Low-calorie sweetener 'linked with increased risk of leukemia' - study

The US manufacturer of Splenda has rebutted the study, stressing that extensive research has found sucralose to be safe for human consumption

A sugar-type substance in a spoon

An artificial sweetener promoted as a healthier alternative to sugar has been linked with an increased risk of leukemia in a new study.

Researchers at the Ramazzini Institute in Italy fed 457 male mice and 396 female mice various quantities of sucralose, and recorded a significantly increased incidence of cancers including leukemia in male mice.

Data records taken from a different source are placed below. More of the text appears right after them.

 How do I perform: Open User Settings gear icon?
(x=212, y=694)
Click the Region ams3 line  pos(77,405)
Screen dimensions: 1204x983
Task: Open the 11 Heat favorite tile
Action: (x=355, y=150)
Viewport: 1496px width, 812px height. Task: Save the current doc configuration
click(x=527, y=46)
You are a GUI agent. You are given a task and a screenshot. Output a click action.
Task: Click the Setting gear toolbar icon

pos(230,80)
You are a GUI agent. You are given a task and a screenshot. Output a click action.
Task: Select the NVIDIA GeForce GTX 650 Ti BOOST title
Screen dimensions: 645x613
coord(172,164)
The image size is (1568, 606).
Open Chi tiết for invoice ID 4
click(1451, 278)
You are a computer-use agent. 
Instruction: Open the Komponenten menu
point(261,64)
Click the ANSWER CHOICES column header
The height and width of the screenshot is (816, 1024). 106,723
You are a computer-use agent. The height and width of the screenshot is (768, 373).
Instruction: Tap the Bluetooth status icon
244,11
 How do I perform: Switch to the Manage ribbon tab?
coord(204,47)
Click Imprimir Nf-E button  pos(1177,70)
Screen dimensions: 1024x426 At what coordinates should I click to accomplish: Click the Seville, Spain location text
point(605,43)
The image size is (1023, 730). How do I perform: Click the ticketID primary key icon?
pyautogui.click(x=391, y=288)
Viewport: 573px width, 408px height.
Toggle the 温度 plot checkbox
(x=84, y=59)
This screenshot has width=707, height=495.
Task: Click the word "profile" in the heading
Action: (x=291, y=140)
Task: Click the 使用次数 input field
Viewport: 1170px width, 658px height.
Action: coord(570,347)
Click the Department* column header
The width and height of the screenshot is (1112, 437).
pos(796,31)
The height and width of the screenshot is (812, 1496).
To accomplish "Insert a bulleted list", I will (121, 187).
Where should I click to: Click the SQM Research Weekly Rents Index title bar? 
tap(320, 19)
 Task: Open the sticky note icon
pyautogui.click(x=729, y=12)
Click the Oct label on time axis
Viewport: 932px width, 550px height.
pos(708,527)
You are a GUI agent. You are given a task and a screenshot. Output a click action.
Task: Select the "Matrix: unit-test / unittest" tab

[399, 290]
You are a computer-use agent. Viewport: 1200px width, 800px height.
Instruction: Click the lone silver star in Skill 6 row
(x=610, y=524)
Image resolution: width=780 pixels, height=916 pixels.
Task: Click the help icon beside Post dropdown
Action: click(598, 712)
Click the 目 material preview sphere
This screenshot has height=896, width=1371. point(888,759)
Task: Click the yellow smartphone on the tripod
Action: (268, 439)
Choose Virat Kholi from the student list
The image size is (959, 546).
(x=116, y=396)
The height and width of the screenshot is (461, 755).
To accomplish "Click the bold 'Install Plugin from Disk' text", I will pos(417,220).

"These findings do not support previous data that sucralose is biologically inert," says the study, published in the International Journal of Occupational and Environmental Health. "More studies are necessary to show the safety of sucralose, including new and more adequate carcinogenic bioassay on rats. Considering that millions of people are likely exposed, follow-up studies are urgent."

Sucralose, found in popular sweetener Splenda, was discovered in 1976 by scientists from sugar company Tate & Lyle working in collaboration with University of London researchers.

Splenda

It was approved for human consumption in the UK and Europe in 2002, after the EU's Scientific Committee on Food declared that it is "not harmful to the immune system, does not cause cancer, infertility, pose a risk to pregnancy or affect blood sugar levels".

Heartlands Food Products, the US manufacturer of Splenda, rebutted the study in a statement saying that "health regulatory and food safety authorities have found other studies conducted by the Ramazzini Institute to be unreliable. The group routinely conducts studies using an unconventional design and has been criticized for not following internationally-recognized safety assessment standards.

"The truth is that the collective scientific evidence strongly supports that sucralose is safe and does not cause cancer. Sucralose has been extensively researched, with more than 110 studies conducted over a 20-year period. These studies include rigorous testing to specifically identify any potential for causing cancer. Worldwide regulatory authorities, including the U.S. Food and Drug Administration, the European Food Safety Authority, Health Canada and the World Health Organization, have reviewed these studies and confirm that results show no link between sucralose and cancer. The U.S. National Cancer Institute also supports this conclusion."

Writing about the Ramazzini Institute in 2012, Forbes' Trevor Butterworth noted: "No matter what substance the Institute tests for cancer, the results always seem to be positive, whereas other laboratories testing the same substances repeatedly fail to come up with the same findings."

"Take aspartame, which the Ramazzini Institute declared carcinogenic in a study it conducted in 2005 and multiple studies thereafter. The European Union’s Food Safety Authority commissioned a panel of experts to examine this study as a matter of high priority, given its alarming findings; its conclusions, however, were devastating. It appeared that many of the rats were sick with chronic lung respiratory disease, which just so happens to cause the same kinds of cancer that Ramazzini attributed to aspartame."